▸ **EXTRACTED RECORDS**
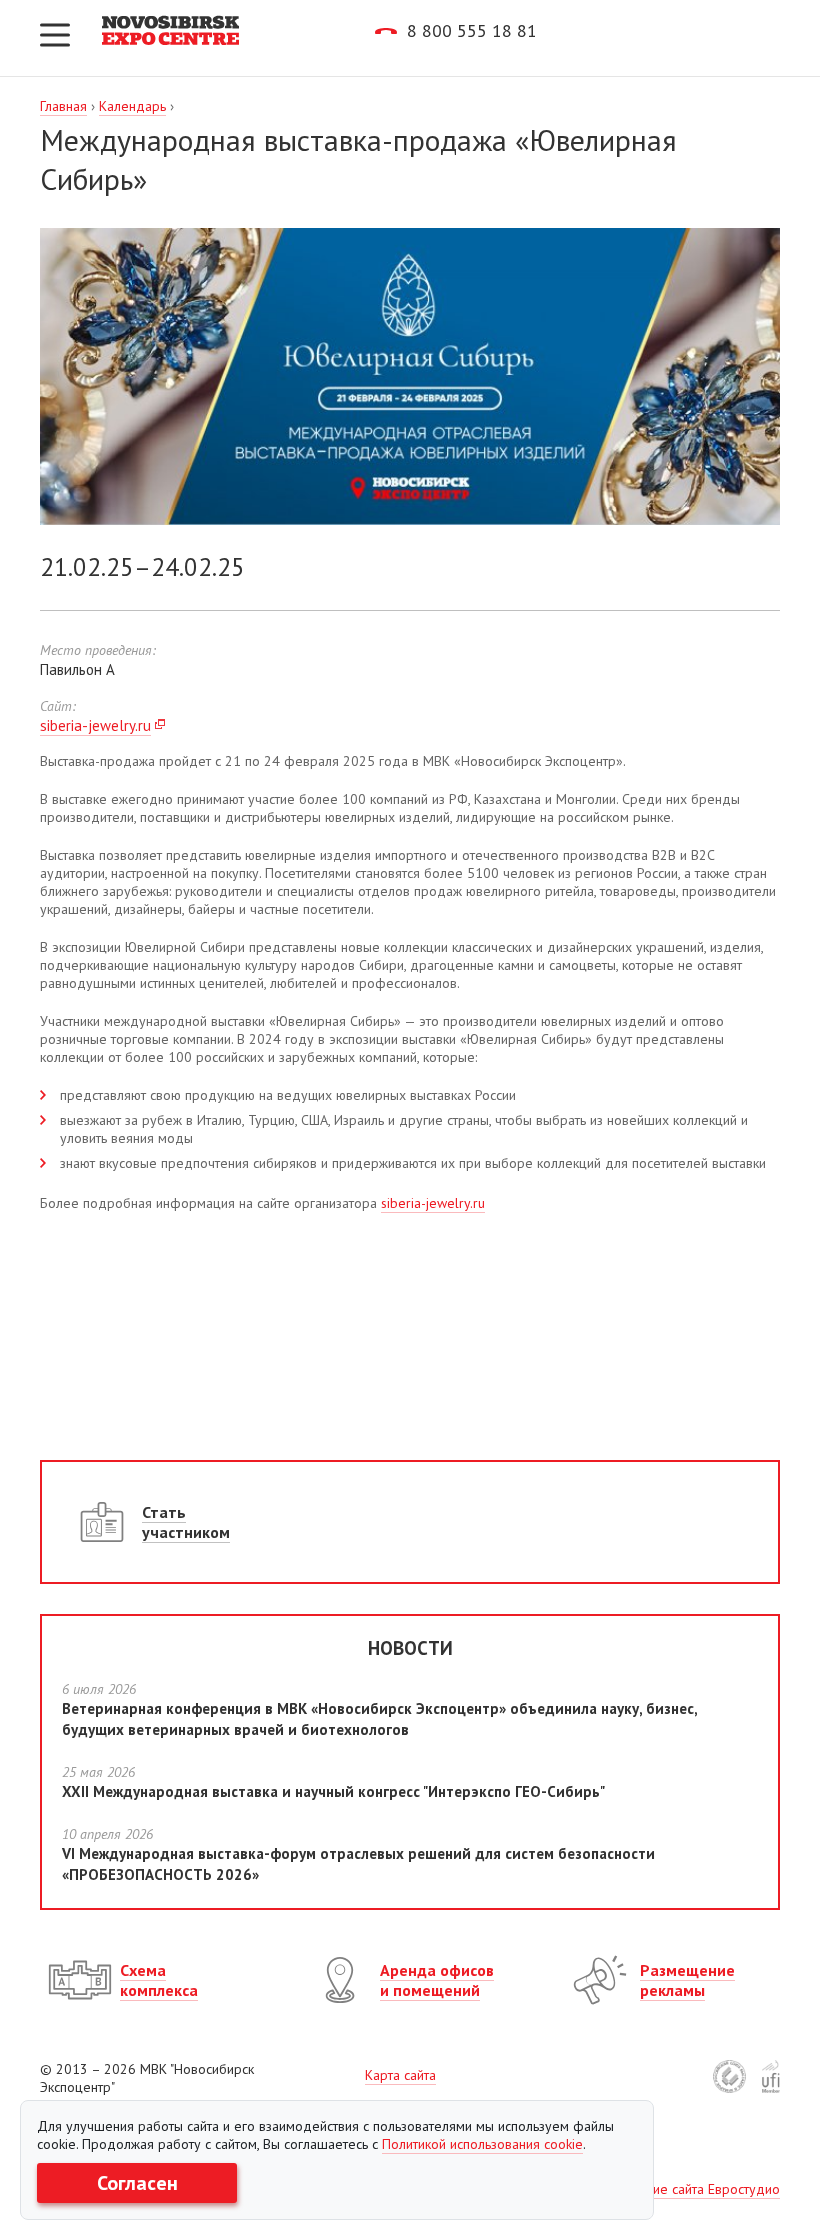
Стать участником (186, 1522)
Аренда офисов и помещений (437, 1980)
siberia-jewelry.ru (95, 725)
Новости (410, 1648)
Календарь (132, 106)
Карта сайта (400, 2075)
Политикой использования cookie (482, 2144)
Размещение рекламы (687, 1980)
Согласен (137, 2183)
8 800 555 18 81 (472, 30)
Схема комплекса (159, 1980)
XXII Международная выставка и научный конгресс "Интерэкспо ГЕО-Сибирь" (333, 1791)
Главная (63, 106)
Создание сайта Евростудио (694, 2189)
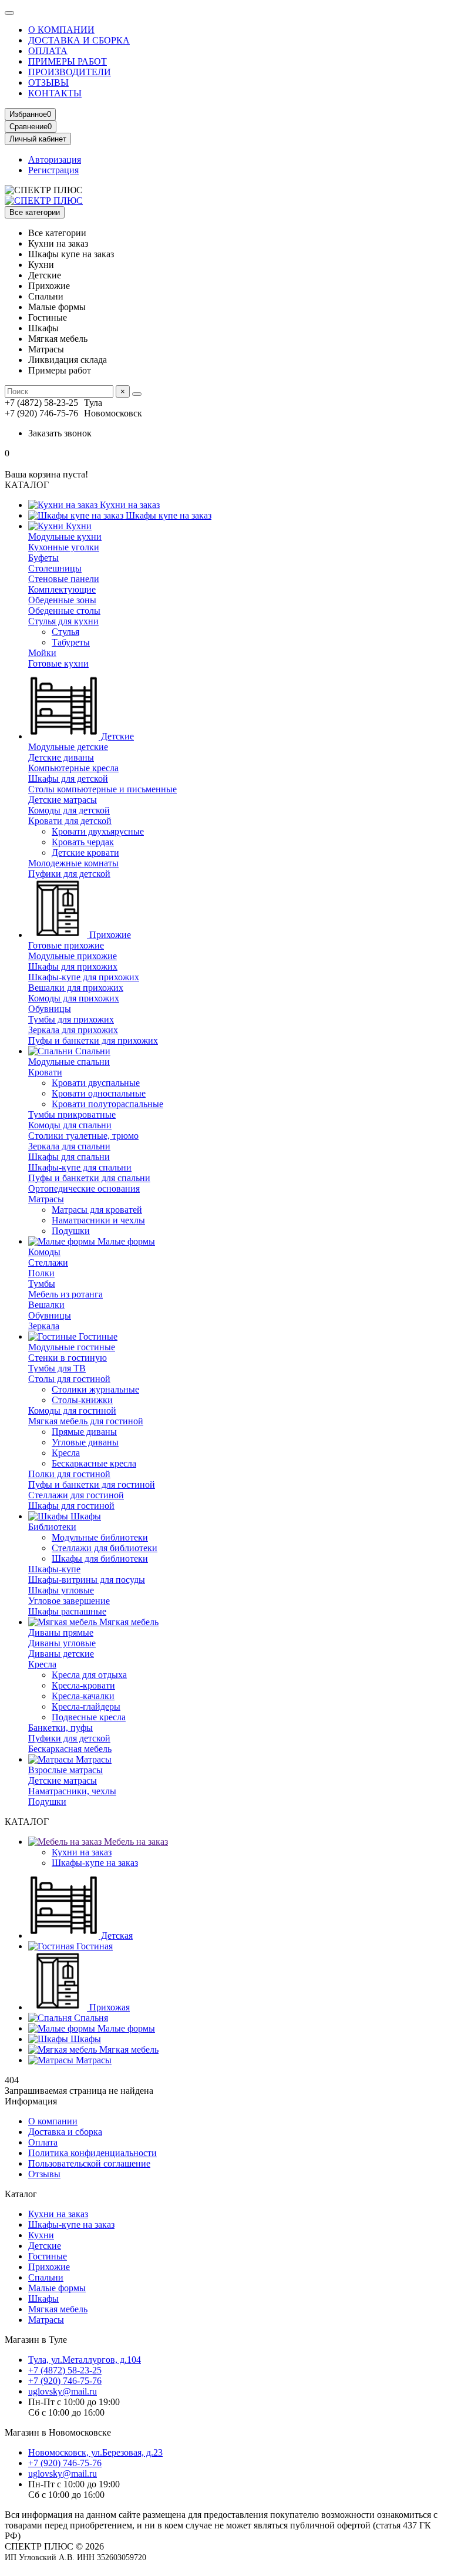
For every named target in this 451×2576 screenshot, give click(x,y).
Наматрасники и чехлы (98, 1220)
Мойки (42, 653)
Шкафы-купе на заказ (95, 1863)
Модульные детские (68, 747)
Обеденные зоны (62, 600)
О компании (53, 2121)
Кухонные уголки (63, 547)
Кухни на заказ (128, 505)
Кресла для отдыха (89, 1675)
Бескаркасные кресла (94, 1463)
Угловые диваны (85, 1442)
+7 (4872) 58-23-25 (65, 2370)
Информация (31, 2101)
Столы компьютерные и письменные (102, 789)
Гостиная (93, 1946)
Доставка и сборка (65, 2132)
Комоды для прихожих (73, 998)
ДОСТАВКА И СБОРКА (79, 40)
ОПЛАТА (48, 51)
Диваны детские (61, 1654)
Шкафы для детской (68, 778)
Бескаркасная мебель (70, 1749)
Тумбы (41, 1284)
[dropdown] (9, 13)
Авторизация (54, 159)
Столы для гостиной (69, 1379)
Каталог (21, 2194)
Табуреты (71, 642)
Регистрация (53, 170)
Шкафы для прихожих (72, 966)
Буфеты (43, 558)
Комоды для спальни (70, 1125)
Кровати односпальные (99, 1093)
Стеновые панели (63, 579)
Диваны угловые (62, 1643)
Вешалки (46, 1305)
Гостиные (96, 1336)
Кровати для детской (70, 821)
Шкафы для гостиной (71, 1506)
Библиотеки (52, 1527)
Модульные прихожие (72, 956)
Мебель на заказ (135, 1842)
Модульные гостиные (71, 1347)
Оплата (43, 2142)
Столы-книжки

▸ **TASK GOAL**
All entries above must be duplicated exactly; please omit any picture they hold.

▸ **ANSWER TO THE PROBLEM**
Стать участником (186, 1522)
Аренда офисов и помещений (437, 1980)
siberia-jewelry.ru (95, 725)
Новости (410, 1648)
Календарь (132, 106)
Карта сайта (400, 2075)
Политикой использования cookie (482, 2144)
Размещение рекламы (687, 1980)
Согласен (137, 2183)
8 800 555 18 81 (472, 30)
Схема комплекса (159, 1980)
XXII Международная выставка и научный конгресс "Интерэкспо ГЕО-Сибирь" (333, 1791)
Главная (63, 106)
Создание сайта Евростудио (694, 2189)
For every named target in this 451×2576 screenshot, give click(x,y).
Наматрасники и чехлы (98, 1220)
Мойки (42, 653)
Шкафы-купе на заказ (95, 1863)
Модульные детские (68, 747)
Обеденные зоны (62, 600)
О компании (53, 2121)
Кухонные уголки (63, 547)
Кухни на заказ (128, 505)
Кресла для отдыха (89, 1675)
Бескаркасные кресла (94, 1463)
Угловые диваны (85, 1442)
+7 (4872) 58-23-25 (65, 2370)
Информация (31, 2101)
Столы компьютерные и письменные (102, 789)
Гостиная (93, 1946)
Доставка и сборка (65, 2132)
Комоды для прихожих (73, 998)
ДОСТАВКА И СБОРКА (79, 40)
ОПЛАТА (48, 51)
Диваны детские (61, 1654)
Шкафы для детской (68, 778)
Бескаркасная мебель (70, 1749)
Тумбы (41, 1284)
[dropdown] (9, 13)
Авторизация (54, 159)
Столы для гостиной (69, 1379)
Каталог (21, 2194)
Табуреты (71, 642)
Регистрация (53, 170)
Шкафы для прихожих (72, 966)
Буфеты (43, 558)
Комоды для спальни (70, 1125)
Кровати односпальные (99, 1093)
Стеновые панели (63, 579)
Диваны угловые (62, 1643)
Вешалки (46, 1305)
Гостиные (96, 1336)
Кровати для детской (70, 821)
Шкафы для гостиной (71, 1506)
Библиотеки (52, 1527)
Модульные прихожие (72, 956)
Мебель на заказ (135, 1842)
Модульные гостиные (71, 1347)
Оплата (43, 2142)
Столы-книжки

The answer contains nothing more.